For example, emissions in China and India, upon which much of the world depends for goods and services, are on an upward trajectory:
But, to its credit, China installed more offshore wind capacity in 2021 than what the rest of the world installed in the previous 5 years. India’s prime minister has pledged that it will increase its non-fossil fuel energy capacity from a current level of 157 GW (gigawatts) to 500 GW by 2030. So, while much work remains, there are some commitments in these countries to move towards lower emissions.
It’s not realistic to hope we can influence what happens in every single country, but international cooperation via the Kyoto Protocol (2008–2012) led to decreases in GHG emissions and the Paris Agreement has been a factor in many countries’ decisions to set mid-century targets of net-zero GHG or CO2 emissions.²
The use of clean alternative energy sources is increasing. For example, global solar energy capacity is at more than 700 GW.
As the costs associated with alternative energy sources decrease, adoption will further increase.
- Over the past 15 to 20 years, unit costs for solar photovoltaic panels (PVs), wind turbines, concentrating solar plants and batteries for electric vehicles (EVs) have dropped significantly
- Adoption of PVs, wind turbines, and EVs has grown exponentially (although these sources still make up a small percentage of overall energy markets and use)
- Billions of dollars are being spent globally on development of battery technologies for energy storage that will further support use of intermittent energy sources like PV and wind.
Getting to Net Zero Emissions
All GHGs contribute to global warming and resulting climate change, but CO2 is the focus since it is the dominant factor. To stop global warming in the long term, reaching “net zero” CO₂ emissions from human activity is the key component. Reducing other GHG emissions is also desirable, but the IPCC recognizes that not all emissions can be eliminated.
It should be noted that getting to net zero CO₂ emissions, and sustaining that level, is sufficient to stabilize global warming. To decrease global warming, net negative CO₂ emissions and net zero or net negative GHG emissions are needed.
Carbon dioxide removal (CDR) is an example of a technology in development that takes CO₂ out of the atmosphere. There are numerous CDR pilot projects in operation and under construction. While encouraging, the scale of these projects is very small compared to the needed overall reduction in CO₂ emissions, and current costs per unit of CO₂ removed are too high for this to be a realistic solution right now. Consequently, CDR shouldn’t be considered as the answer to reducing atmospheric CO₂ or achieving net zero, but it is one potential component of the answer and could play a bigger role in the future.
The International Energy Agency (IEA) provides an overview of the different technologies being developed on this webpage. (Note that CDR is also referred to as direct air carbon capture, DACC or direct air capture, DAC). There are currently 19 plants operating around the world, with a plant capable of capturing 1 million tons of CO₂ per year scheduled to be operational in 2024.

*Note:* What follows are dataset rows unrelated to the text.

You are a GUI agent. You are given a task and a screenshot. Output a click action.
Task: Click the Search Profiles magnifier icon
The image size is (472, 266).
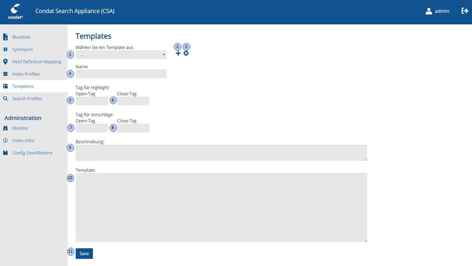[6, 99]

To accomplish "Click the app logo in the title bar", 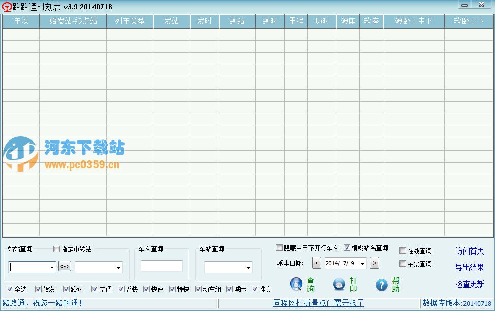I will tap(7, 6).
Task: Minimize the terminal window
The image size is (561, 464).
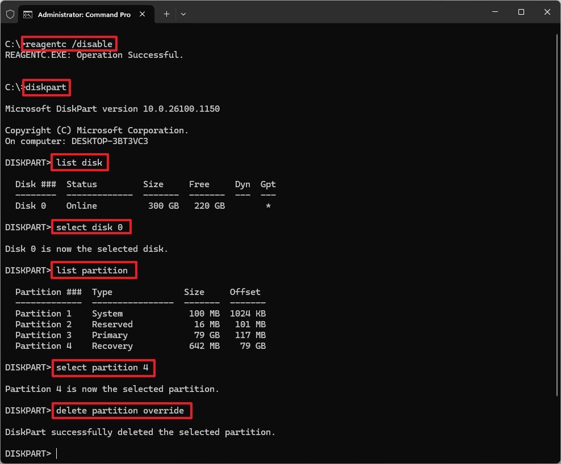Action: (495, 12)
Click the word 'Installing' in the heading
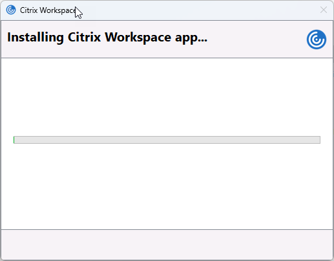The image size is (334, 261). 36,38
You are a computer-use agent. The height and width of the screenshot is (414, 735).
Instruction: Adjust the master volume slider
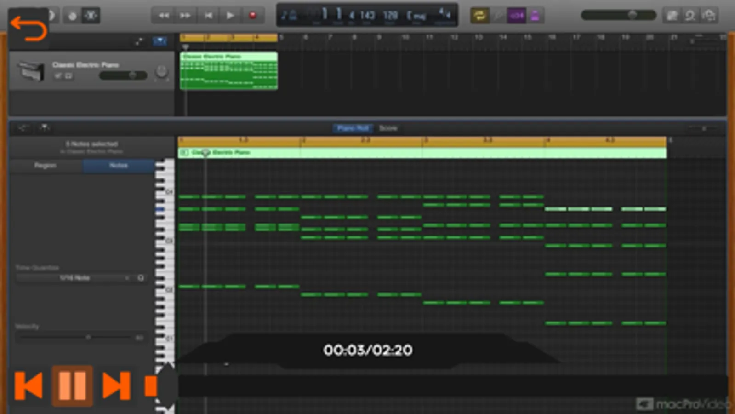tap(632, 15)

Another approach to reducing CO₂ in the atmosphere is bioenergy with carbon capture and storage (BECCS). BECCS is based on carbon capture via plant growth (such as trees and crops), subsequent use of those plants as a source of energy, and long-term capture of carbon released when the plants are processed. While this more natural approach seems desirable, doing it at scale is controversial because the amount of land needed is quite substantial. ³
Globally, thousands of businesses have started disclosing their GHG emissions information to the public. In the United States, the Securities Exchange Commission has proposed rules that will require public companies to provide information on climate risk associated with their business, such as their GHG emissions history and climate-related targets going forward. These initiatives will help drive lower emissions in global commerce.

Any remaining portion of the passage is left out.